Теперь забудь об Али Бхутто, забудь о варварской казни отчаявшегося мальчика и двенадцати молодых мужчин в Дакке. Забудь о мулле из Морального контроля и моей бывшей или не бывшей свадьбе в Куме, забудь о комичном случае с красными ногтями и следуй за мной по дороге презрения, которое мусульмане питают к нам, женщинам. Презрения, с которым я столкнулась даже при обстоятельствах, вроде бы подразумевающих отмену культа условных приличий. В 1973-м, к примеру, я находилась при подразделении палестинских федаинов, временно на территории Иордании. Иорданский король Хусейн был единственным приятным и цивилизованным лидером, кроме моего казненного друга, из всех мне известных в исламском мире.
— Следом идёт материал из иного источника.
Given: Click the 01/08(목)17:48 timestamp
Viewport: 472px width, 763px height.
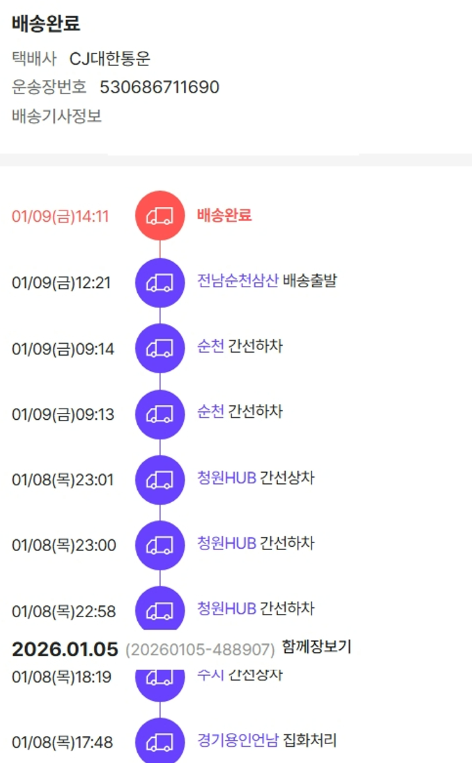Looking at the screenshot, I should (x=62, y=742).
Настолько цивилизованным, что, когда ему хотелось взять себе новую жену, он разводился. Никакого многоженства. Настолько приятным, что, когда во время интервью я призналась ему, что мне трудно обращаться к человеку со словами «Ваше Величество», он весело воскликнул: «Тогда зовите меня просто Хусейн! Профессия короля — такая же работа, как и другие».
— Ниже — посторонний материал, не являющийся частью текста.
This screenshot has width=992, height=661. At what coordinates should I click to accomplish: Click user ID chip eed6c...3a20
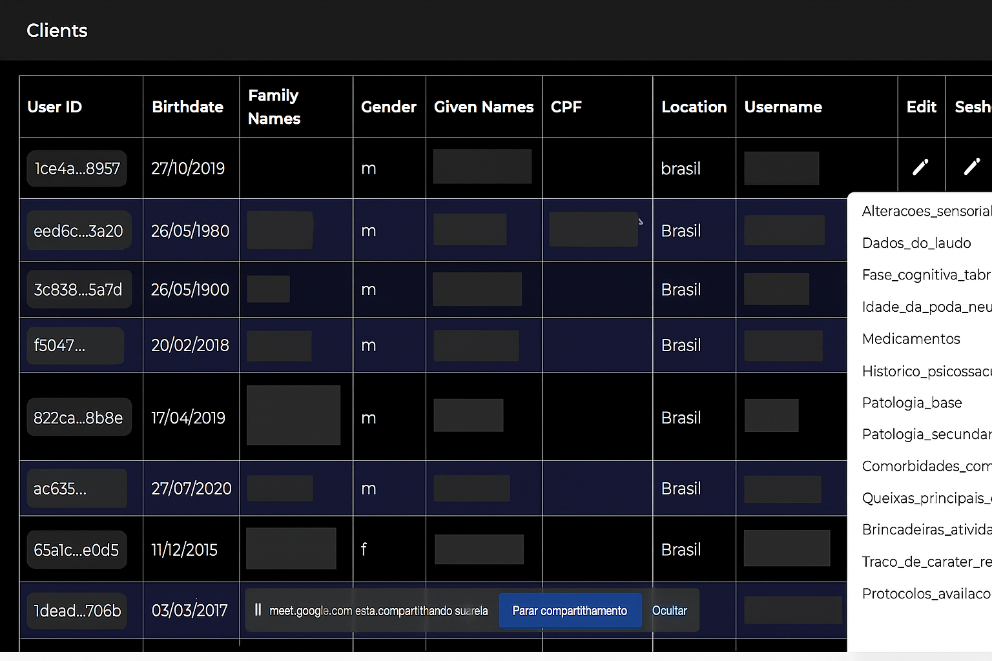(x=78, y=231)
Так вот, пример. Как-то ночью израильтяне предприняли воздушный налет на секретную базу, которую я посещала в качестве репортера. Все побежали к укрытию, устроенному в горной пещере, я со всеми, но командир остановил меня. Он сказал, что непристойно женщине находиться бок о бок с его мужчинами, и затем приказал своим адъютантам разместить меня где-нибудь еще. Догадайтесь, что эти ублюдки придумали: меня заперли в стоящем на отшибе деревянном сарае, который был хранилищем динамита. Я поняла это, когда щелкнула зажигалкой и увидела ящики со штампом: «Взрывоопасно». Но и это не самое страшное. Страшнее всего, что они заперли меня там не случайно и не по ошибке. Они сделали это специально, смеха ради. Мой риск взлететь на воздух при взрыве им казался самой смешной шуткой на земле. Когда воздушный налет закончился, они удовлетворенно ржали: «Нам никогда не было так весело».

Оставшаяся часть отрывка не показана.